EXERCISE DESCRIPTION
Starting at the top of the entries below, set down each line exactly as written, and stop after the line containing "GALLERY (422, 310)".

· · · · ·

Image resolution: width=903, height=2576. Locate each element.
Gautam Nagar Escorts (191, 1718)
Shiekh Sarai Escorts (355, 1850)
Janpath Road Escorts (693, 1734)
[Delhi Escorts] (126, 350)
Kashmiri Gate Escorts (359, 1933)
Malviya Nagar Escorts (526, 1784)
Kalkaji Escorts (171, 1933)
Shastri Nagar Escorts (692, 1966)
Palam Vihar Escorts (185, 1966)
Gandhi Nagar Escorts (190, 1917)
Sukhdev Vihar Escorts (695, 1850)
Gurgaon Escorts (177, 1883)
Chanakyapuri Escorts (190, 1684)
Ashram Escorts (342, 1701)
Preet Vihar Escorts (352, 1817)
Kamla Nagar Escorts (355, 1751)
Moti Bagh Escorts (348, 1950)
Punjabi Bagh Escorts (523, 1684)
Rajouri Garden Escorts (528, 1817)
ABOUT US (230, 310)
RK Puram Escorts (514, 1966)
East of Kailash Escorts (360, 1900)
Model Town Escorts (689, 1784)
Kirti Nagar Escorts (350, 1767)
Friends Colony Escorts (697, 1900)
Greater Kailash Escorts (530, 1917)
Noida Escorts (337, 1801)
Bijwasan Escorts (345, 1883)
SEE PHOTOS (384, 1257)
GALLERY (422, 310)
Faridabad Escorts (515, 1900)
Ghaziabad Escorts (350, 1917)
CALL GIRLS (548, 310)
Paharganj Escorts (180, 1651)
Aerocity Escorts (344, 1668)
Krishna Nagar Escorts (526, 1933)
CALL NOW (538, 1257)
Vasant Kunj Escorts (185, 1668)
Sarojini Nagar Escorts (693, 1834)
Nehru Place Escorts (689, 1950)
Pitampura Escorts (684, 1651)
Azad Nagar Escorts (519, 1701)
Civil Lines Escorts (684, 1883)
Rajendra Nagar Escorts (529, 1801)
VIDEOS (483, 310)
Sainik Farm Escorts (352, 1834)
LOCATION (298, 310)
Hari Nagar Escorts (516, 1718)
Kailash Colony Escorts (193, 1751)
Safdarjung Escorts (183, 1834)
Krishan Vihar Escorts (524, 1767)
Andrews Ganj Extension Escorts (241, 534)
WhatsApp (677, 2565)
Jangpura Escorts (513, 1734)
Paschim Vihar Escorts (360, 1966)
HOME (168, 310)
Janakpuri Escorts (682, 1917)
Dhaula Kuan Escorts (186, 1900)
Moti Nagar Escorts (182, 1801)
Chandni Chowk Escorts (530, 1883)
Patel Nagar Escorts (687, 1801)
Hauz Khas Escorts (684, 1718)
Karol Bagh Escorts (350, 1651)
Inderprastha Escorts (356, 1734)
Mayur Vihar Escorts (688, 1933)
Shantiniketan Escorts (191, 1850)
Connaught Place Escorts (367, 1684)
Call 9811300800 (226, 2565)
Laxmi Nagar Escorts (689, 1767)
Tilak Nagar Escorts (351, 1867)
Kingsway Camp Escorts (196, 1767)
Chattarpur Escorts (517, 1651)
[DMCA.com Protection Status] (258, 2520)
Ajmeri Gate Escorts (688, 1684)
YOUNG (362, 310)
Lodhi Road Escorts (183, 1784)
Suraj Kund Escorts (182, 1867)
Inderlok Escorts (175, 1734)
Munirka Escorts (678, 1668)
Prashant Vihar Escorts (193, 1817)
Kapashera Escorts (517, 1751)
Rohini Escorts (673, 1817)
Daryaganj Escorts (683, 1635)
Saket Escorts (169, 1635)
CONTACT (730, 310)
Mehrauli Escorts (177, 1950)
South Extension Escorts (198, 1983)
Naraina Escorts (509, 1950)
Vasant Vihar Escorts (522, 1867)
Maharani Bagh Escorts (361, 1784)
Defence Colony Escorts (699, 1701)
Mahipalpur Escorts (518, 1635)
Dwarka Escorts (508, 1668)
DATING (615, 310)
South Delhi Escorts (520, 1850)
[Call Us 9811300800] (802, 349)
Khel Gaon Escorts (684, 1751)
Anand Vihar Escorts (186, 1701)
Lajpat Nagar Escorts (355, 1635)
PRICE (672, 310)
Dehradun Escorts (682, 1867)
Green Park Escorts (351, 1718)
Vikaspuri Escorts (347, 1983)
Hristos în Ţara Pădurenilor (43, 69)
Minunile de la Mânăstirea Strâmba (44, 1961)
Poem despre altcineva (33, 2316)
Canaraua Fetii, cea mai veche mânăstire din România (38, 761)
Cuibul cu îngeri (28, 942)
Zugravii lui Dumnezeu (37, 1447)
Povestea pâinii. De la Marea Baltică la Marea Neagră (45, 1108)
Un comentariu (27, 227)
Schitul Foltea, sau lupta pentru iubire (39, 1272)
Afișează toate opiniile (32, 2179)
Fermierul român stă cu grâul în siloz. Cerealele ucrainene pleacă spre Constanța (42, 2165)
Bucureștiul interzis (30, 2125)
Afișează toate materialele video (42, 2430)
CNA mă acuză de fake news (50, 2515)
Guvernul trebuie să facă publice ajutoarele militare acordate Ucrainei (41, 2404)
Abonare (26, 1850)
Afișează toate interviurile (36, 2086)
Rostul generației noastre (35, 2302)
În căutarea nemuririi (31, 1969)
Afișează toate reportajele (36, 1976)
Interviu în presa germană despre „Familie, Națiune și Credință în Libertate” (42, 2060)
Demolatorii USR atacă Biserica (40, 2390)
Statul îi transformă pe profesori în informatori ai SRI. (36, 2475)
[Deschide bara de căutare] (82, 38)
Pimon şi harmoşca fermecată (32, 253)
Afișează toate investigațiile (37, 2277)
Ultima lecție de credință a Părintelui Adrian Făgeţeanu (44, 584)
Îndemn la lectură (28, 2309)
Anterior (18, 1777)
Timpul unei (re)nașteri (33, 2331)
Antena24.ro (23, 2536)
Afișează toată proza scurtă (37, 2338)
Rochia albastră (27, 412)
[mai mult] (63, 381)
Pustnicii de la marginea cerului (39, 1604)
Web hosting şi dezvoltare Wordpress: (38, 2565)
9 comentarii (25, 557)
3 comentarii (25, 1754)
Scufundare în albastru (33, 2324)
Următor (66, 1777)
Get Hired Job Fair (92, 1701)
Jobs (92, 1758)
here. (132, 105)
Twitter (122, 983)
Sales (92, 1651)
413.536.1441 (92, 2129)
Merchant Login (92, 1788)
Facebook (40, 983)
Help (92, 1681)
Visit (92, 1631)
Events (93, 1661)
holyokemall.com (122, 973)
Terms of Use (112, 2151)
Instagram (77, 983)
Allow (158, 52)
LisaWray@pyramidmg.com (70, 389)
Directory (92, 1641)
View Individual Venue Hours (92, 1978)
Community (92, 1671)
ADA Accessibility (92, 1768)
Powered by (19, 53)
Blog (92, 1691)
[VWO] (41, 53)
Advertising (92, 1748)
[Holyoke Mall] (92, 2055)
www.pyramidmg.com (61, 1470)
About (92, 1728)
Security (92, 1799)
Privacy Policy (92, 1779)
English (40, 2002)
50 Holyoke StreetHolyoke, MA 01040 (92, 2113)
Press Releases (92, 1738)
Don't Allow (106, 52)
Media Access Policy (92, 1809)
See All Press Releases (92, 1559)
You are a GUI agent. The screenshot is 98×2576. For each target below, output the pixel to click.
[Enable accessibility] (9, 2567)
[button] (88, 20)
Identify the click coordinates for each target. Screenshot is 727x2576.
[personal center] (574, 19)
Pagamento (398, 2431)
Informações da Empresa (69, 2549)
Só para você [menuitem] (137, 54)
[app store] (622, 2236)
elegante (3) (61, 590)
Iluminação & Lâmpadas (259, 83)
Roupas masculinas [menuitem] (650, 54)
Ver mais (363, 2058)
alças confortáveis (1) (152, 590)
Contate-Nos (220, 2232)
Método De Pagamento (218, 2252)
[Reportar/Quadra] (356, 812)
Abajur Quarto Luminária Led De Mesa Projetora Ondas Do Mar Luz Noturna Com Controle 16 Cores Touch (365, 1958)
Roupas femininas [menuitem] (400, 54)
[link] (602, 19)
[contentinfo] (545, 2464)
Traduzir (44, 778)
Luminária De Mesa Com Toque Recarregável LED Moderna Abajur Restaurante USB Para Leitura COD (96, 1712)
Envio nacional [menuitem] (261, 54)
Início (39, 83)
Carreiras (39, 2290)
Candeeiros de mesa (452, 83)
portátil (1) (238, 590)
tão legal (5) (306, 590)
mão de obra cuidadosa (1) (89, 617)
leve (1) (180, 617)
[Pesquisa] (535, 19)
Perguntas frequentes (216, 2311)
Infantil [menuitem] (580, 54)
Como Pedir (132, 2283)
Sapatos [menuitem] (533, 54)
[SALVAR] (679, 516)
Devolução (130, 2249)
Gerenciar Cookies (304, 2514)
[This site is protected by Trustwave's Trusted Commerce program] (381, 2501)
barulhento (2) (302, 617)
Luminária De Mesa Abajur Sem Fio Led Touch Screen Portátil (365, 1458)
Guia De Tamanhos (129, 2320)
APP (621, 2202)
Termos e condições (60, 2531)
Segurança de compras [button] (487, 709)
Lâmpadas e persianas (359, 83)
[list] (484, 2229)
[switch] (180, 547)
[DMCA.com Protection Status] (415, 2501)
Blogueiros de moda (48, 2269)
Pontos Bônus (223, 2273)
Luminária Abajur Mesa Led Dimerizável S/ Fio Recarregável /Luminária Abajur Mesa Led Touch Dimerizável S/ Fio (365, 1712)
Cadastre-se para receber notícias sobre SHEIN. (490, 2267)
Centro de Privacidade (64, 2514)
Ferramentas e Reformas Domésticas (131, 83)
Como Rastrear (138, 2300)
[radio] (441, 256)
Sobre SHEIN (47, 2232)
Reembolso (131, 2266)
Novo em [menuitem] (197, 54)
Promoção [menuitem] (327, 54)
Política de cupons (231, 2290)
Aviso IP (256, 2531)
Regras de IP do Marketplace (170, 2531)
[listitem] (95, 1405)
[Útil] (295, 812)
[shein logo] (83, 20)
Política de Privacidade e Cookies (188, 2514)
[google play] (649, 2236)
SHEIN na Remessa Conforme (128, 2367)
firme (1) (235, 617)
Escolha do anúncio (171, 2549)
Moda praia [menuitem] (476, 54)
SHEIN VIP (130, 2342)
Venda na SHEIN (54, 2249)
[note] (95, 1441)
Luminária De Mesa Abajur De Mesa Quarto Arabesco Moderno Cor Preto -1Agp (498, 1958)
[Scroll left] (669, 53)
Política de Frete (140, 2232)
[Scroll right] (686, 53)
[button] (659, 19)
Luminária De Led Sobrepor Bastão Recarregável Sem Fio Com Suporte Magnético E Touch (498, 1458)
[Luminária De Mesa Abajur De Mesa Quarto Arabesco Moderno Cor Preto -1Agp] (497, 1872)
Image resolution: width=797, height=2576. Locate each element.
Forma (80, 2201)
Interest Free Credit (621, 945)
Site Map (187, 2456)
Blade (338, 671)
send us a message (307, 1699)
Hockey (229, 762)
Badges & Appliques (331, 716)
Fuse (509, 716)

· · · · ·

ANSWER TO THE PROBLEM
Image resolution: width=903, height=2576. Locate each element.
Gautam Nagar Escorts (191, 1718)
Shiekh Sarai Escorts (355, 1850)
Janpath Road Escorts (693, 1734)
[Delhi Escorts] (126, 350)
Kashmiri Gate Escorts (359, 1933)
Malviya Nagar Escorts (526, 1784)
Kalkaji Escorts (171, 1933)
Shastri Nagar Escorts (692, 1966)
Palam Vihar Escorts (185, 1966)
Gandhi Nagar Escorts (190, 1917)
Sukhdev Vihar Escorts (695, 1850)
Gurgaon Escorts (177, 1883)
Chanakyapuri Escorts (190, 1684)
Ashram Escorts (342, 1701)
Preet Vihar Escorts (352, 1817)
Kamla Nagar Escorts (355, 1751)
Moti Bagh Escorts (348, 1950)
Punjabi Bagh Escorts (523, 1684)
Rajouri Garden Escorts (528, 1817)
ABOUT US (230, 310)
RK Puram Escorts (514, 1966)
East of Kailash Escorts (360, 1900)
Model Town Escorts (689, 1784)
Kirti Nagar Escorts (350, 1767)
Friends Colony Escorts (697, 1900)
Greater Kailash Escorts (530, 1917)
Noida Escorts (337, 1801)
Bijwasan Escorts (345, 1883)
SEE PHOTOS (384, 1257)
GALLERY (422, 310)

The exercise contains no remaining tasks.